An RFID tag is small — roughly the size of a grain of rice, the New Scientist says, and contains a tiny chip and radio transmitter capable of sending a unique identification code over a short distance to a receiver and a connected computer. They are widely used in supermarkets, warehouses, pet tracking and toll collection. But it’s still in the early stages of development. Which leaves it vulnerable. Until now, however, it was thought the small internal memory would make it impossible to infect. Not so, say the researchers.
So what would happen, exactly? RFID virus would then find its way into the backend databases used by the RFID software. The paper, Unstrung says, outlines three scenarios: a prankster who replaces an RFID tag on a jar of peanut butter with an infected tag to infect a supermarket chain’s database; a subdermal (i.e., under-the-skin) RFID tag on a pet used to upload a virus into a veterinarian or ASPCA computer system; and, most alarmingly, a radio-frequency bag tag used to infect an airport baggage-handling system. A virus in an airport database could re-infect other bags as they are scanned, which in turn could spread the virus to hub airports as the traveler changes planes.
So how likely is this?
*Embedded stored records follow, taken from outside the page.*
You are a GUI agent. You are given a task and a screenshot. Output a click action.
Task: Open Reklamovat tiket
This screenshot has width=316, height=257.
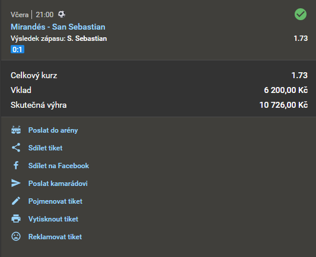point(55,237)
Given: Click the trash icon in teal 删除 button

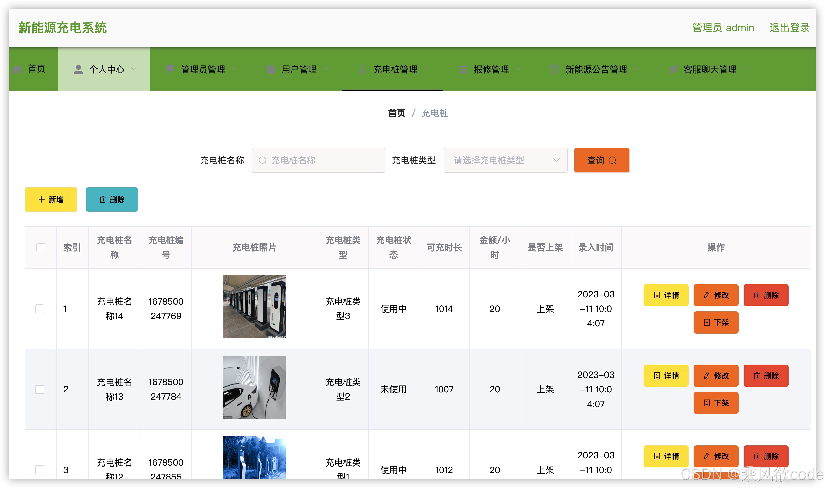Looking at the screenshot, I should coord(103,200).
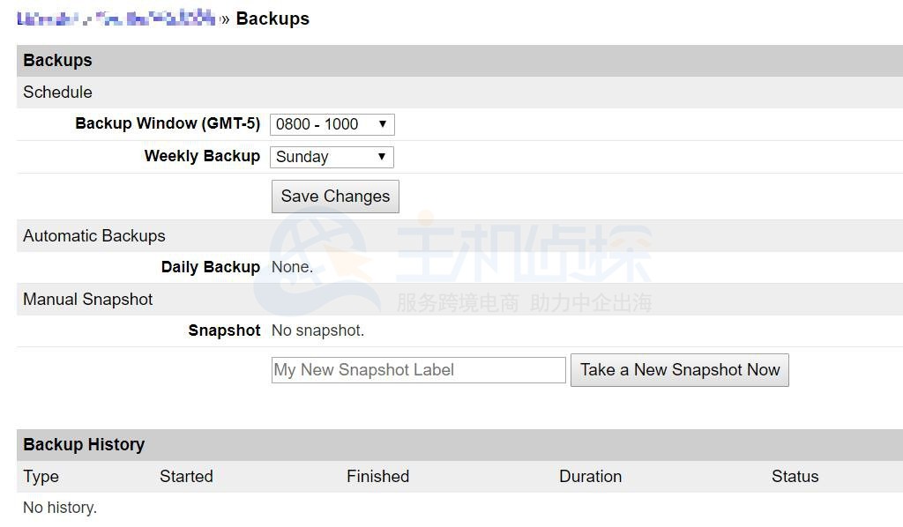Click the Save Changes button
Viewport: 903px width, 527px height.
pyautogui.click(x=334, y=196)
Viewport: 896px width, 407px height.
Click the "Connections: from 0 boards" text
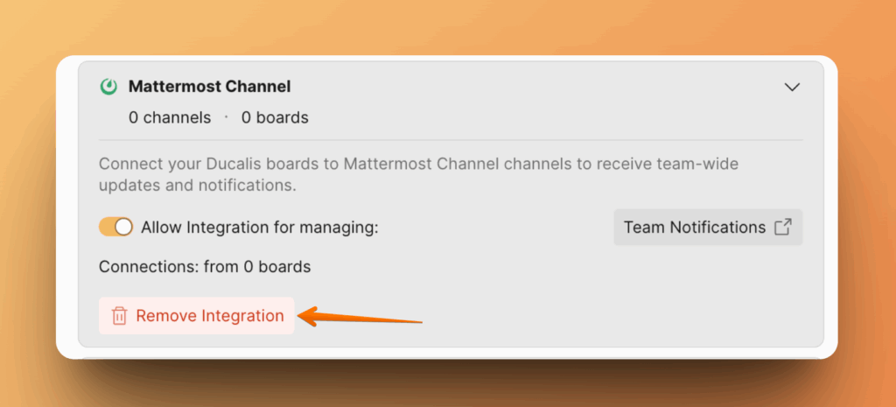pyautogui.click(x=205, y=266)
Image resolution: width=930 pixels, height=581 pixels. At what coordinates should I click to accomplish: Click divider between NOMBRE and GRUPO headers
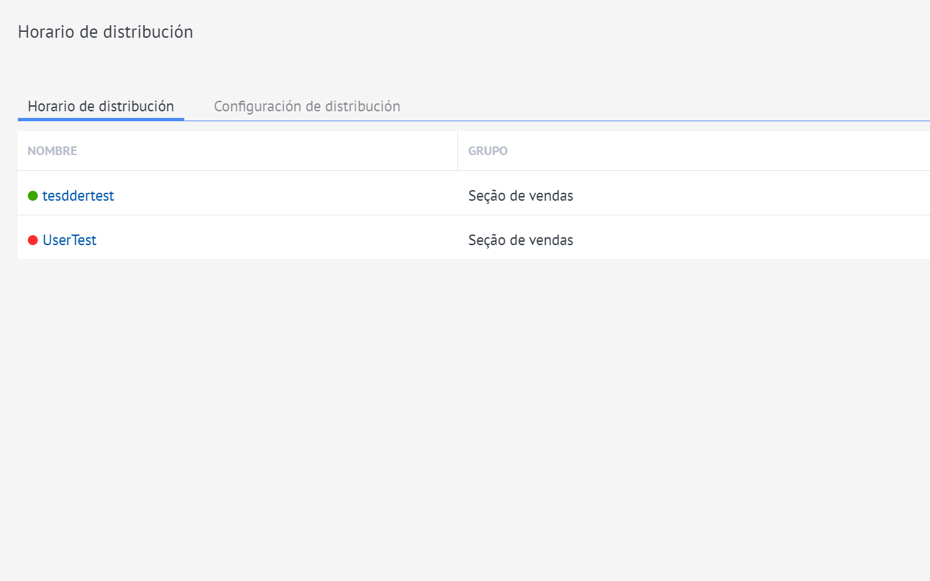[x=457, y=151]
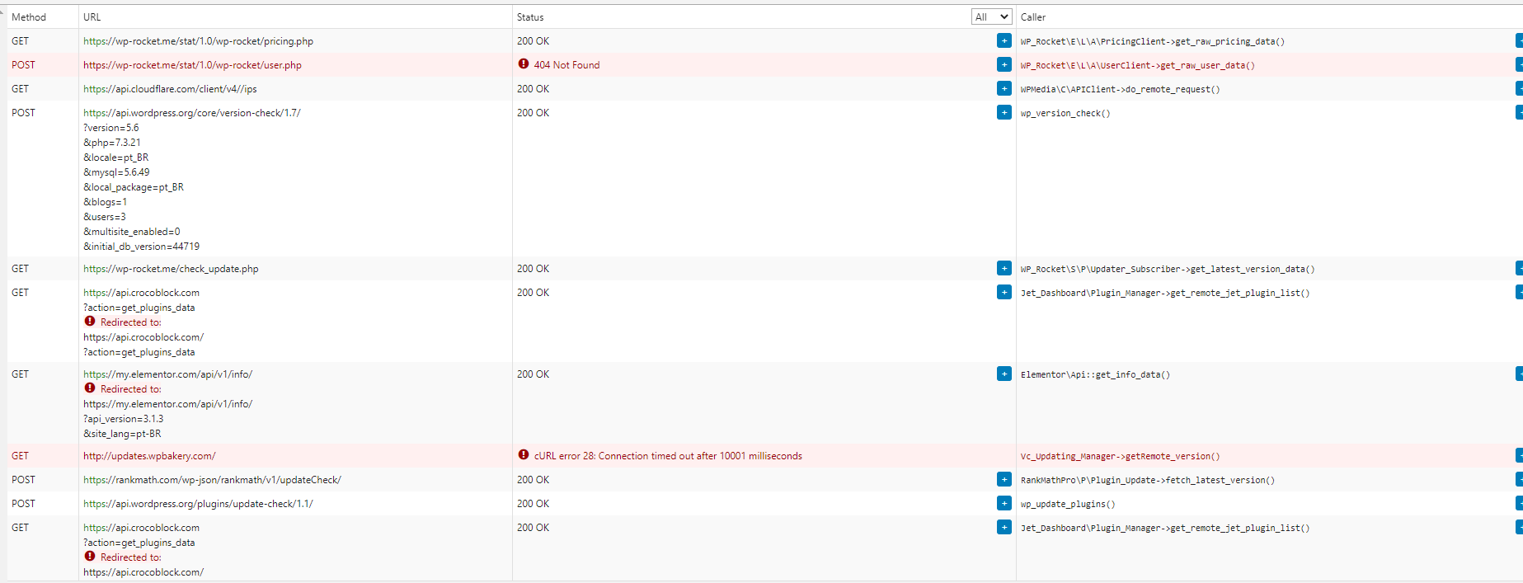
Task: Sort by the Method column header
Action: (29, 17)
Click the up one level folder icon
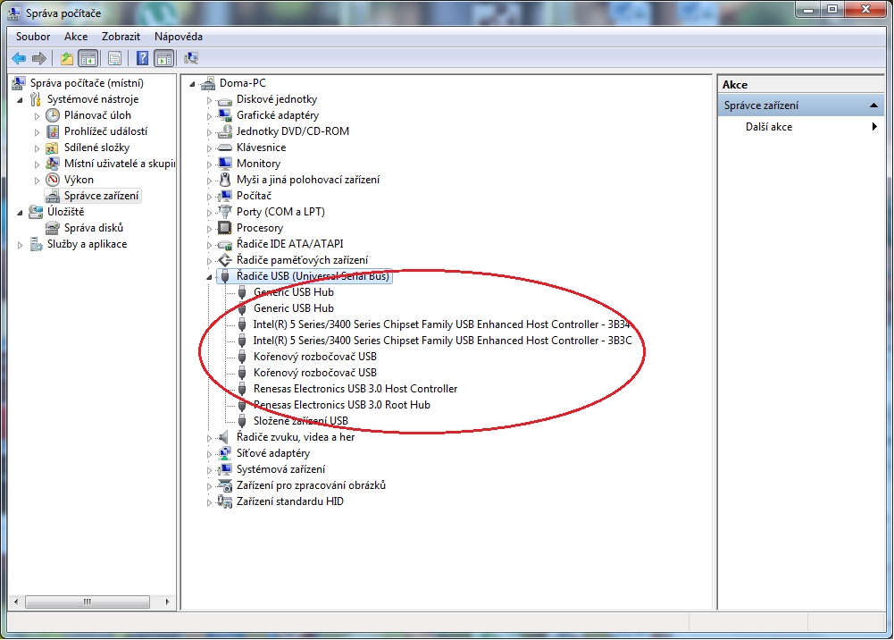This screenshot has width=894, height=640. [66, 59]
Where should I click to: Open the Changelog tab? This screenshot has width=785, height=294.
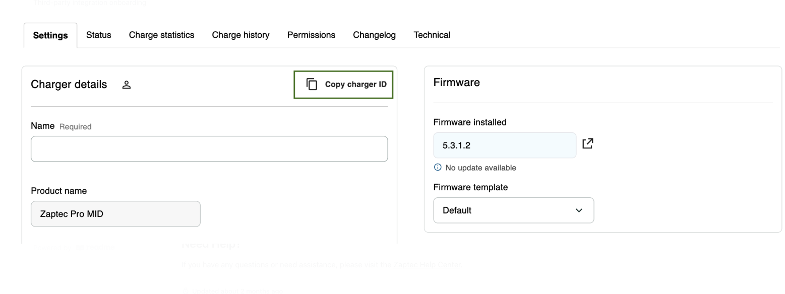374,35
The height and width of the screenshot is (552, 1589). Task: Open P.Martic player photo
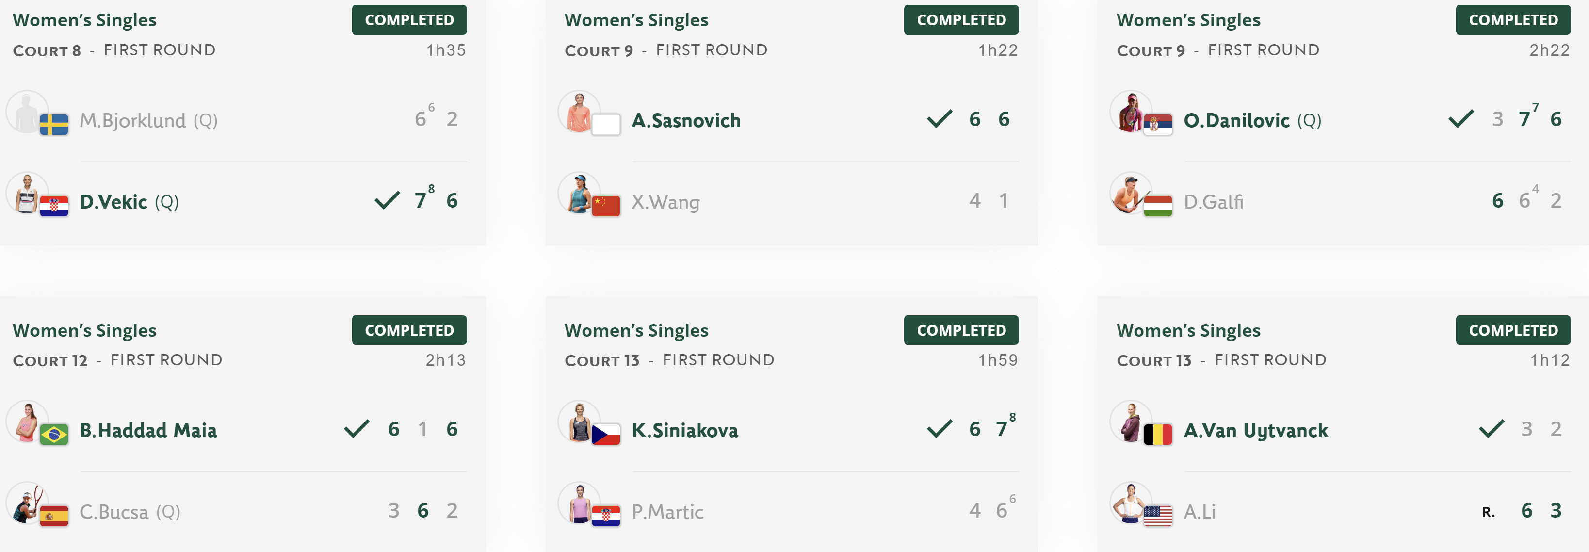579,503
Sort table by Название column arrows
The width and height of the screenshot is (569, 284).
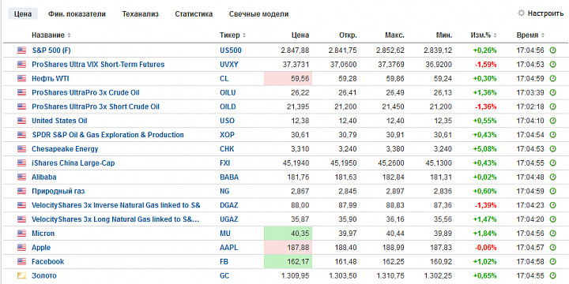point(69,36)
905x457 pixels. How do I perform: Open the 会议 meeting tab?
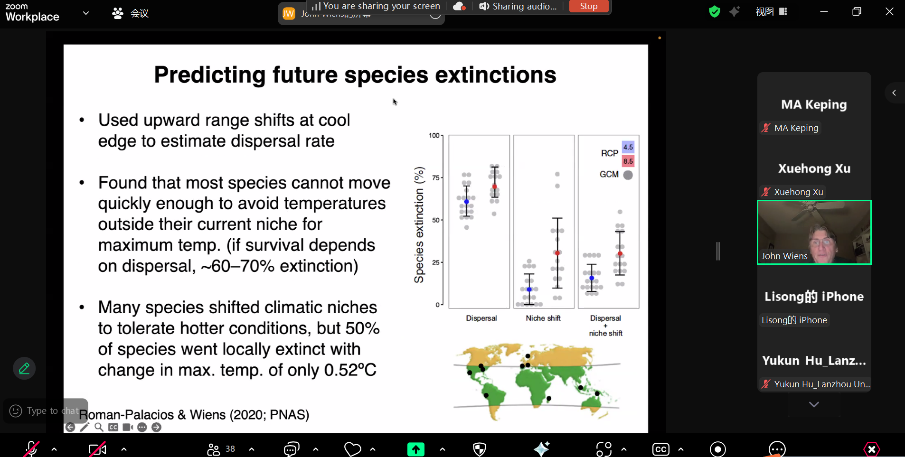pyautogui.click(x=131, y=13)
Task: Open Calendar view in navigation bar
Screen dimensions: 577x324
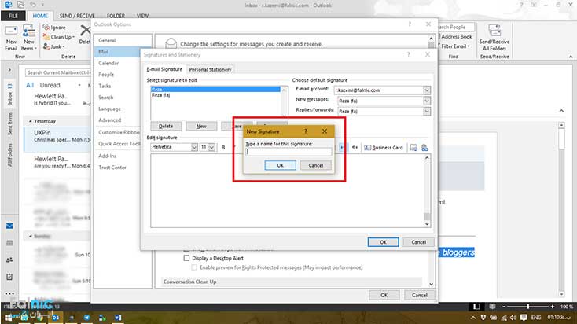Action: pyautogui.click(x=9, y=244)
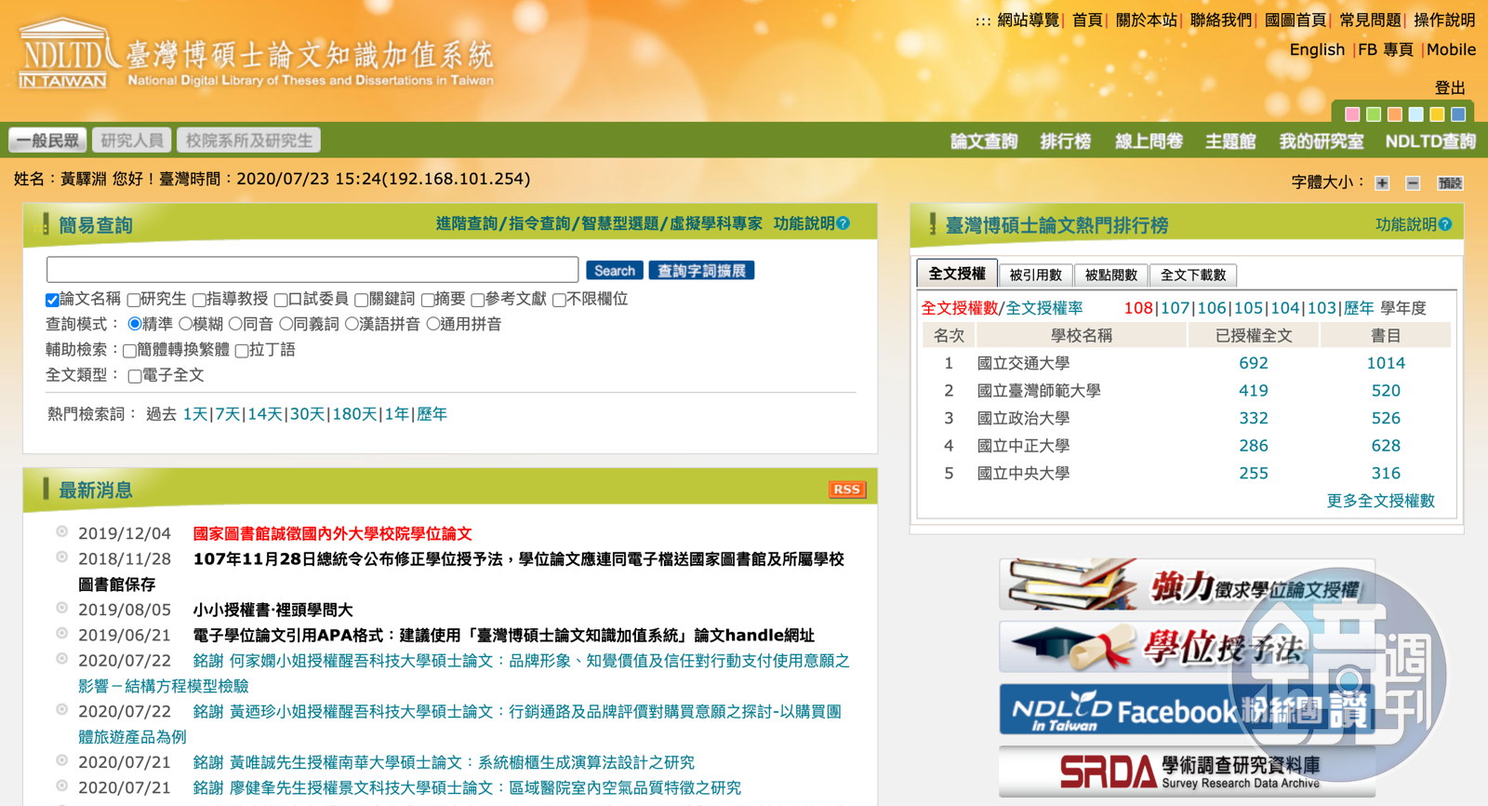Open the 更多全文授權數 link

1380,501
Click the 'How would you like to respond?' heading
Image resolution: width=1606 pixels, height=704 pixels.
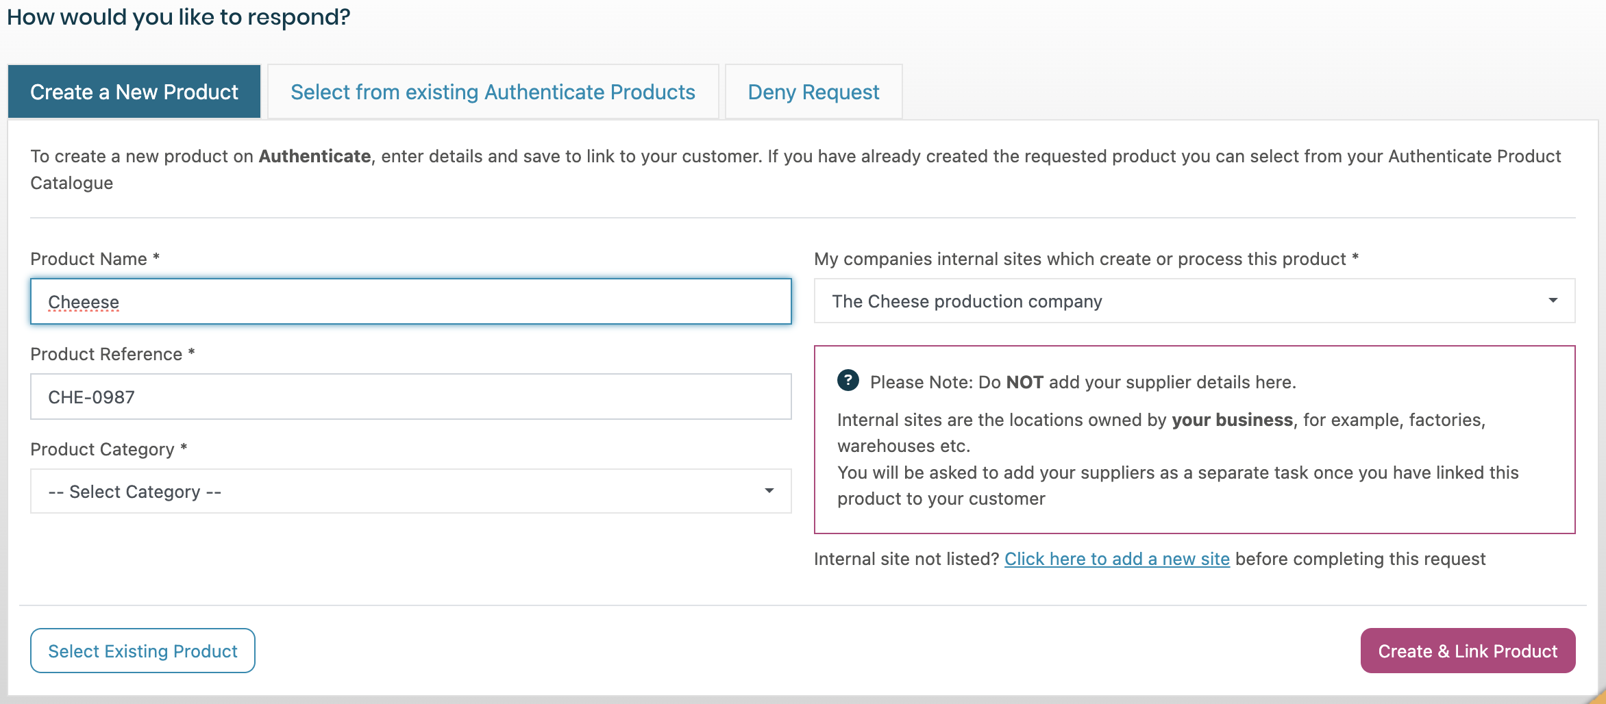tap(178, 16)
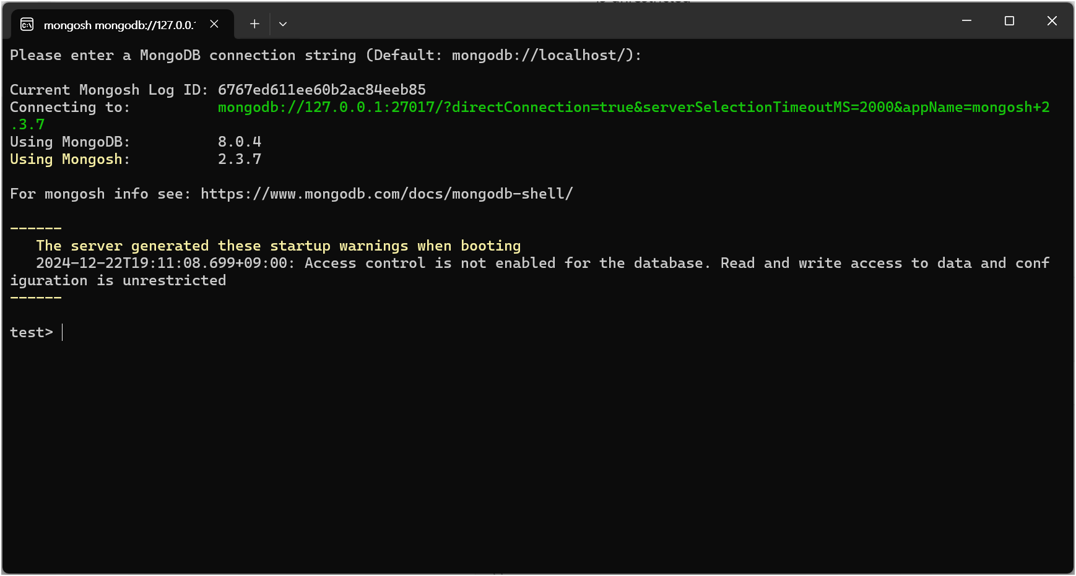
Task: Close the terminal window
Action: tap(1052, 20)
Not very, Unstrung quotes Dan Mullen, executive director of AIM Global, a trade association for the barcode and RFID industries, as saying. “If you’re looking at an airport baggage system, for instance, you have to know what sort of tag’s being used, the structure of the data being collected, and what the scanners are set up to gather,” he explains. Red Herring quotes Kevin Ashton, vice president of marketing for ThingMagic, a Cambridge, Massachusetts-based designer of reading devices for RFID systems, as saying the paper was highly theoretical and the theoretical RFID viruses could be damaging only to an “incredibly badly designed system.” Hey, that sounds a bit like a PC.
But he does make a good point: because RFID systems are custom designed, a hacker would have to know a lot about the system to be able to infect it. But that doesn’t mean it can’t be done, and it doesn’t mean it won’t get easier to infect. As RFID becomes more widespread, off-the-shelf solutions are going to become more common. And besides, what will stop a disgruntled worker from infecting a system he is using? Or an attacker obtaining some tags and stealing a reader, say, and then reverse engineering the RFID target?
My instinct would be to take these guys seriously. As with Bluetooth security issues such as Bluesnarfing, the tendency is for the industry itself not to take security seriously until someone smarter than them comes along and shows them why they should do.